In the text on employee grief during COVID-19, rewrite the part from "It’s been called" to "to cope better.", changing "five stages" to "five phases".

**Text excerpt:**
⁂

Having provided mental health support to employees throughout the COVID-19 pandemic, I believe that many people are experiencing some of the same emotional reactions to their circumstances as they might during bereavement. We have witnessed employees at various stages of denial, anger, bargaining depression and acceptance, as set out in Kubler-Ross’s Grief cycle, a theory widely accepted by therapists. Employers that recognise this is what employees are going through, are better positioned to know how to support their staff – especially as the coronavirus crisis is more prolonged than most people expected.
It’s been called the ‘new norm’ but if we’re honest, there’s very little that’s normal about the world we’re currently living in, and that is putting a huge strain on many employees. People are experiencing feelings similar to grief: mourning the life they once had, the family they can’t see, the social lives they miss, the adventures and holidays they can’t plan. Add to this the strain of lockdown on family life, and adapting to a new way of working, and it’s clear to see why many people are experiencing some of the same emotions as they do when coping with a significant loss.
How these five stages manifest themselves
These five stages are not a straightforward route-map to dealing with the emotions caused by COVID-19 and not everyone will necessarily journey through each one in order. However, knowing that these feelings are normal can be a relief and help some people to cope better.
- Many people initially experienced denial as they thought the virus wouldn’t affect them or their family or their workplace, and that life could and should carry on as usual.

⁂

**Records shown:**
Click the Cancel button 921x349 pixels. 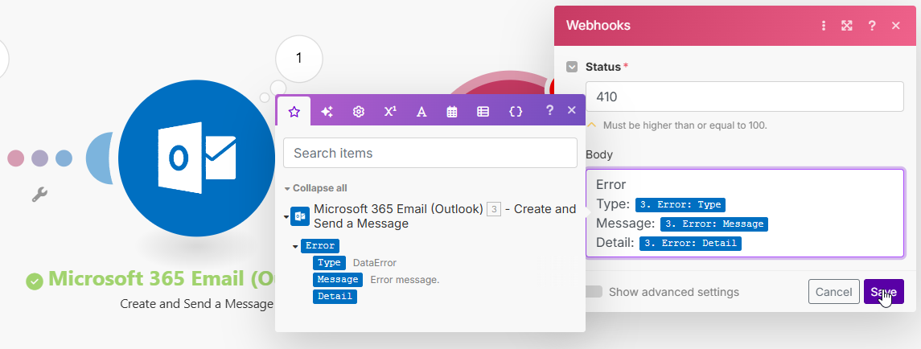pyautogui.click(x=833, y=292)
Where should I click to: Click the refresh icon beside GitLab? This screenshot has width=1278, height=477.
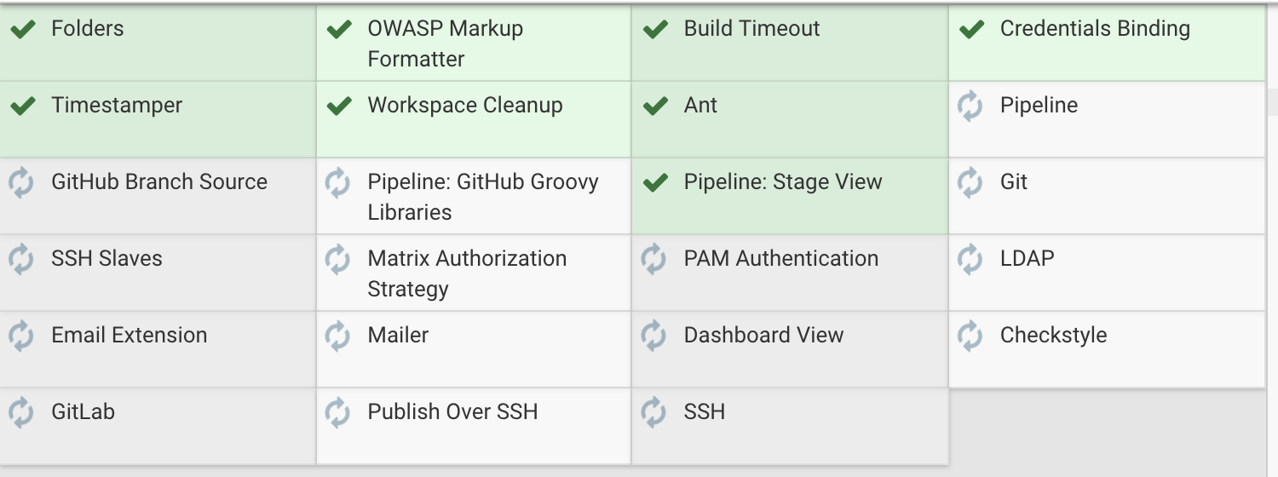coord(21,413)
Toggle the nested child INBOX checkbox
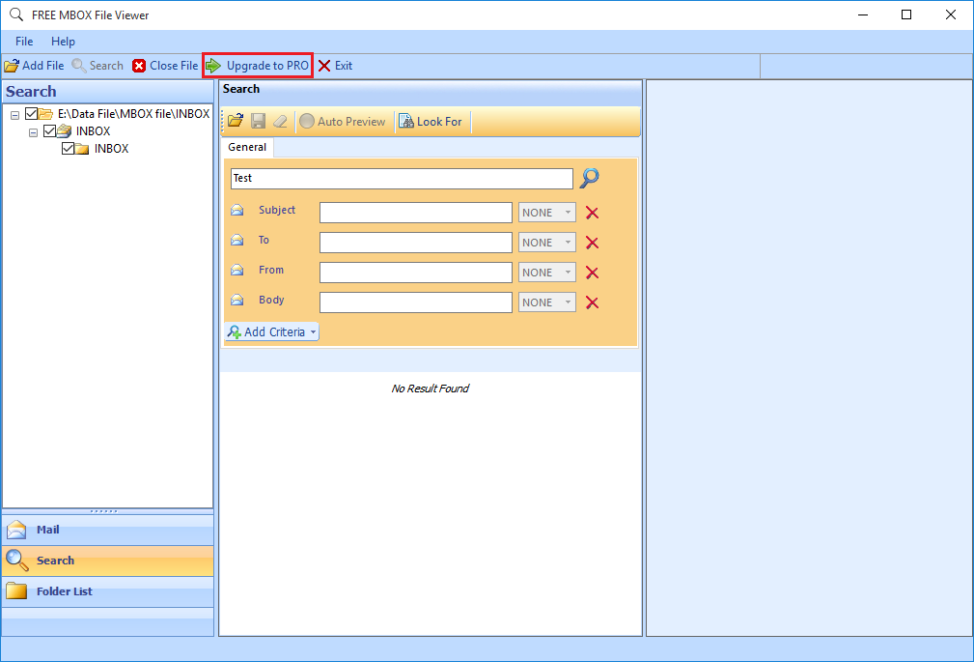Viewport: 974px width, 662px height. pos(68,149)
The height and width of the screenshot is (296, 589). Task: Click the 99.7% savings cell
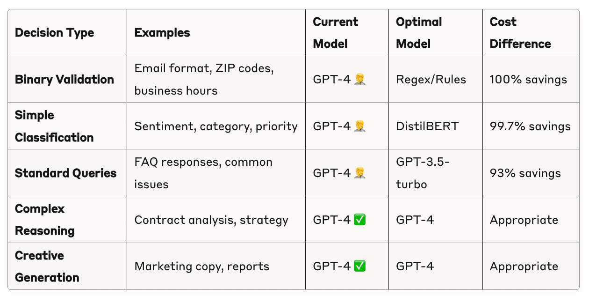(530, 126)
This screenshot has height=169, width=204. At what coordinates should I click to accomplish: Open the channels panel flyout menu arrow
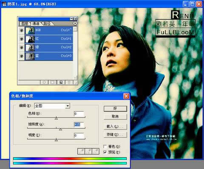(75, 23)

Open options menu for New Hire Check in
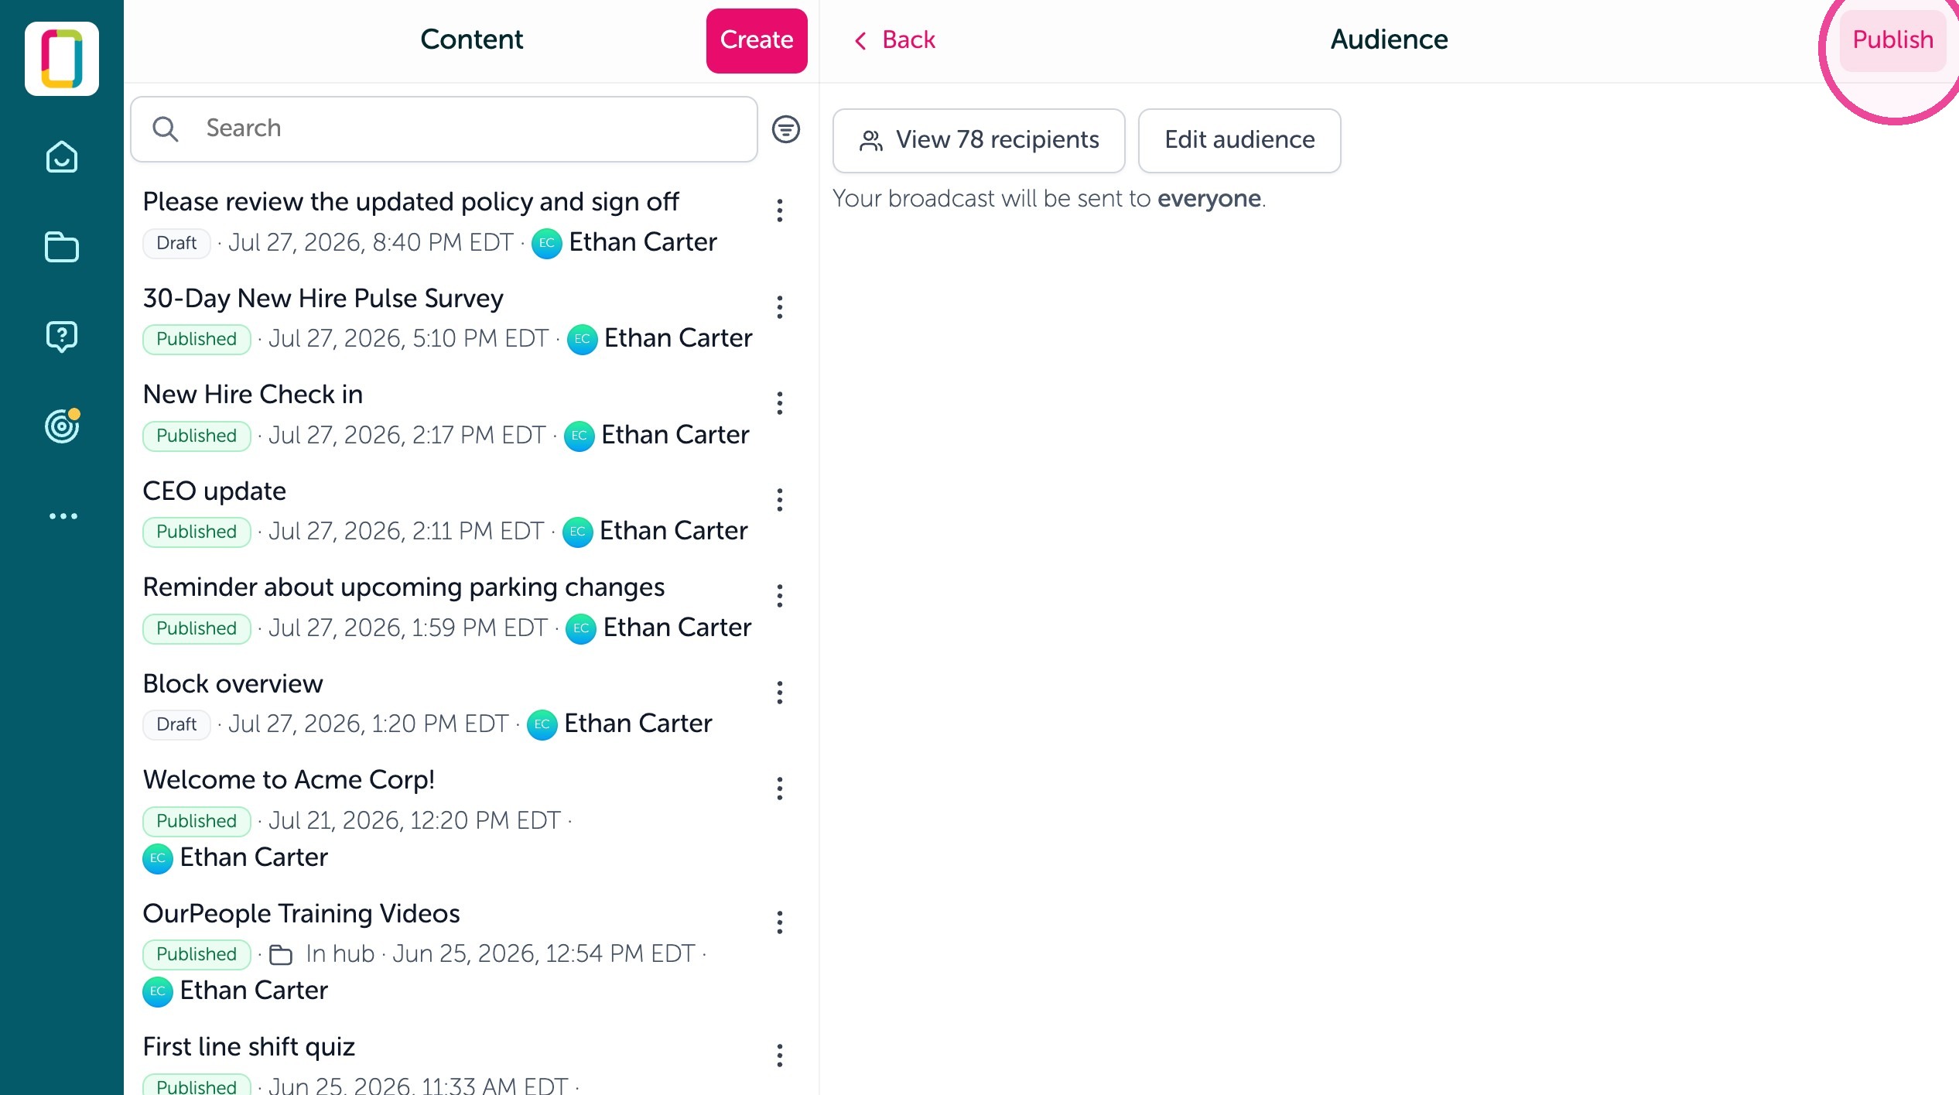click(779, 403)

⁂

**Task result:**
It’s been called the ‘new norm’ but if we’re honest, there’s very little that’s normal about the world we’re currently living in, and that is putting a huge strain on many employees. People are experiencing feelings similar to grief: mourning the life they once had, the family they can’t see, the social lives they miss, the adventures and holidays they can’t plan. Add to this the strain of lockdown on family life, and adapting to a new way of working, and it’s clear to see why many people are experiencing some of the same emotions as they do when coping with a significant loss.
How these five phases manifest themselves
These five phases are not a straightforward route-map to dealing with the emotions caused by COVID-19 and not everyone will necessarily journey through each one in order. However, knowing that these feelings are normal can be a relief and help some people to cope better.